Under the protocol, each competing club could build two yachts, but two-boat testing was excluded except during the PRADA Christmas Cup on 17–20 December 2020, and for the defenders during the PRADA Cup 15 January – 22 February 2021. To reduce design and testing costs of the class unique class features, the rule specified foil controlling systems all manufactured by defender team and foil arms all manufactured by the Challenger of Record's builder Persico Marine.

==List of AC75 yachts==

| Syndicate | Name | Shipyard | Launched | Competitive history | Current | Notes |
|---|---|---|---|---|---|---|
| NZL Emirates Team New Zealand | Te Aihe | ETNZ | Auckland, 6 September 2019 | Trial boat (never raced) | Sold to Alinghi as a training boat for AC37. Renamed BoatZero |  |
| USA American Magic | Defiant | American Magic | Newport, RI, 14 September 2019 | Trial boat (never raced) |  |  |
| ITA Luna Rossa Prada Pirelli | Luna Rossa | Persico Marine | Cagliari, 2 October 2019 | Trial boat (never raced) |  |  |
| GBR INEOS Team UK | Britannia | Carrington Boats | Portsmouth, 4 October 2019 | Trial boat (never raced) |  |  |
| USA American Magic | Patriot | American Magic | Auckland, 16 October 2020 | Raced in the 2021 Prada Cup | Used as training boat for AC37. De-commissioned in February 2023 |  |
| GBR INEOS Team UK | Britannia | Carrington Boats | Auckland, 17 October 2020 | Raced in the 2021 Prada Cup |  |  |
| ITA Luna Rossa Prada Pirelli | Luna Rossa | Persico Marine | Auckland, 20 October 2020 | Winner of the 2021 Prada Cup Lost the 2021 America's Cup to Emirates Team New Zealand (7–3) |  |  |
| NZL Emirates Team New Zealand | Te Rehutai | ETNZ | Auckland, 18 November 2020 | Winner of the 2021 America's Cup | Sold to Team Australia Challenge for AC38 |  |
| NZL Emirates Team New Zealand | Taihoro | ETNZ | Auckland, 11 April 2024 | Winner of the 2024 America's Cup |  |  |
| ITA Luna Rossa Prada Pirelli | Luna Rossa | Persico Marine | Cagliari, 13 April 2024 | Raced in the 2024 Louis Vuitton Cup |  |  |
| SWI Alinghi Red Bull Racing | BoatOne | ARBR | Barcelona, 16 April 2024 | Raced in the 2024 Louis Vuitton Cup |  |  |
| GBR INEOS Britannia | Britannia | Carrington Boats | Barcelona, 1 May 2024 | Winner of the 2024 Louis Vuitton Cup Lost the 2024 America's Cup to Emirates Team New Zealand (7–2) |  |  |
| USA American Magic | Patriot | American Magic | Barcelona, 7 May 2024 | Raced in the 2024 Louis Vuitton Cup |  |  |
| FRA Orient Express Team | Orient Express | Multiplast | Barcelona, 29 May 2024 | Raced in the 2024 Louis Vuitton Cup |  |  |

The visible differences between designs have been commented by most of the yachtbuilding community and the specialized press as each of the boats were launched.

==Speeds==
Potential speed of 50 kn was claimed based on computer simulations.

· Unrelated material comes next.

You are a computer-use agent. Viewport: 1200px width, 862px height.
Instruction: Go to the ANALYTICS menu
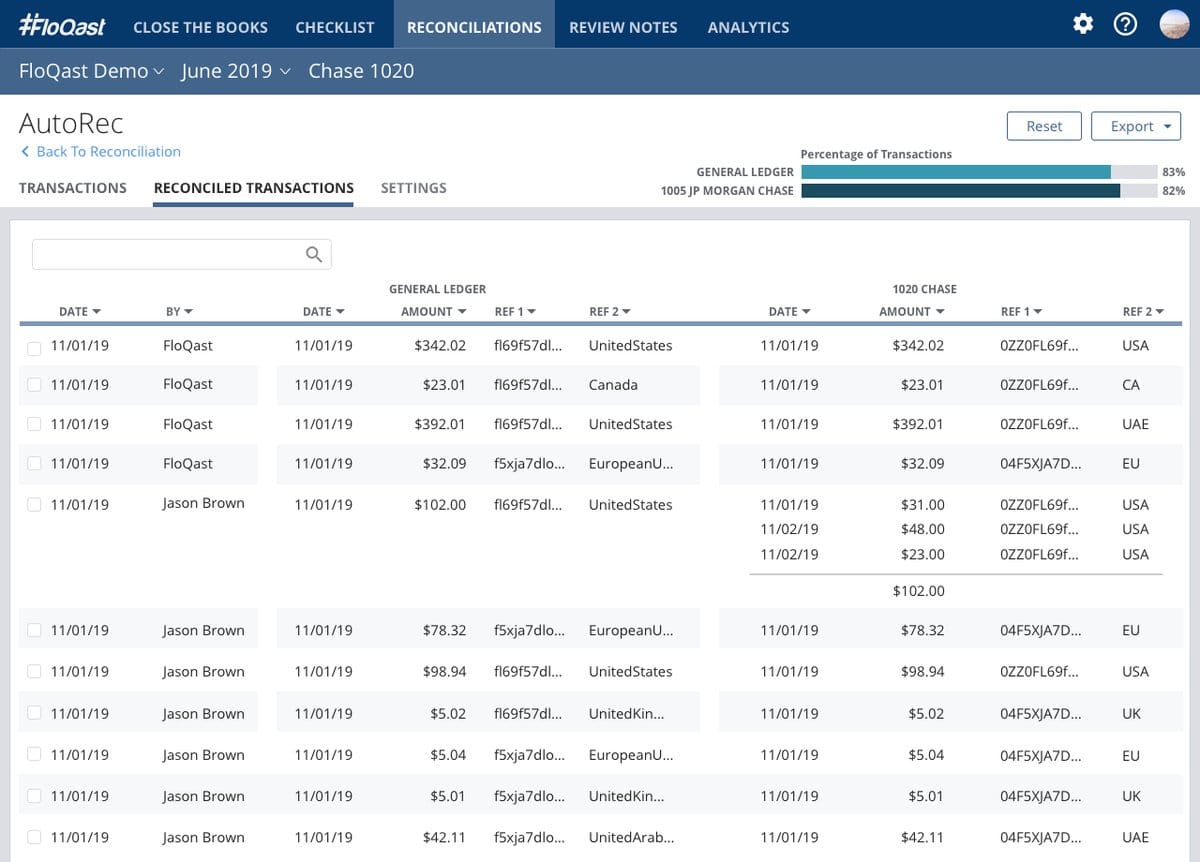pos(748,27)
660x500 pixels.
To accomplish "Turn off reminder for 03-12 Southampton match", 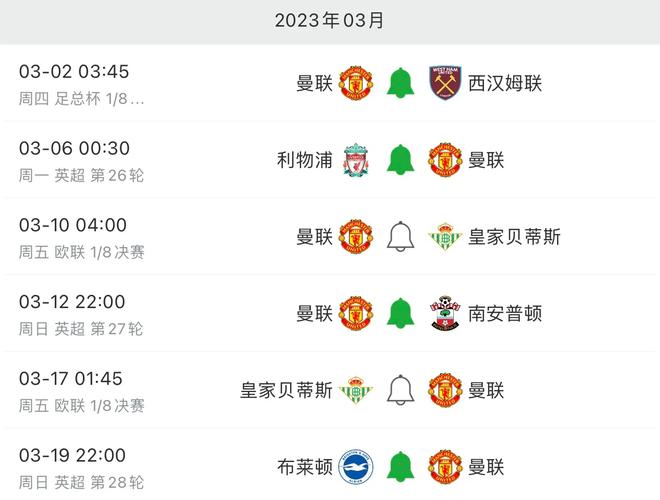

Notable high speeds actually recorded in racing were:
- 49.1 kn by Te Rehutai (in 15 and 19 kn) on 17 December 2020.
- 50.25 kn by Britannia during day 4 of the Prada Cup 23 January 2021.
- 53.31 kn by Patriot (American Magic) during day 1 of the Prada Cup Semifinals (in breeze gusting up to 22 kn) on 29 January 2021.
- 55.2 kn by Luna Rossa (Luna Rossa Prada Pirelli) during day 3 of the Louis Vuitton Cup Final on 29 September 2024.
- 55.5 kn by Britannia (INEOS Britannia) during day 5 of the Louis Vuitton Cup Final on 1 October 2024.

==Controversy==

Following the release of the canting hydrofoil design in 2017, Brazilian shipwright Manoel Chaves contacted ETNZ to inform them that he held a patent for the proposed design. Team New Zealand apparently ignored correspondence from Chaves' patent attorneys for over two years before simply dismissing the allegations. ETNZ defended themselves with the statement "every good idea has 1000 fathers".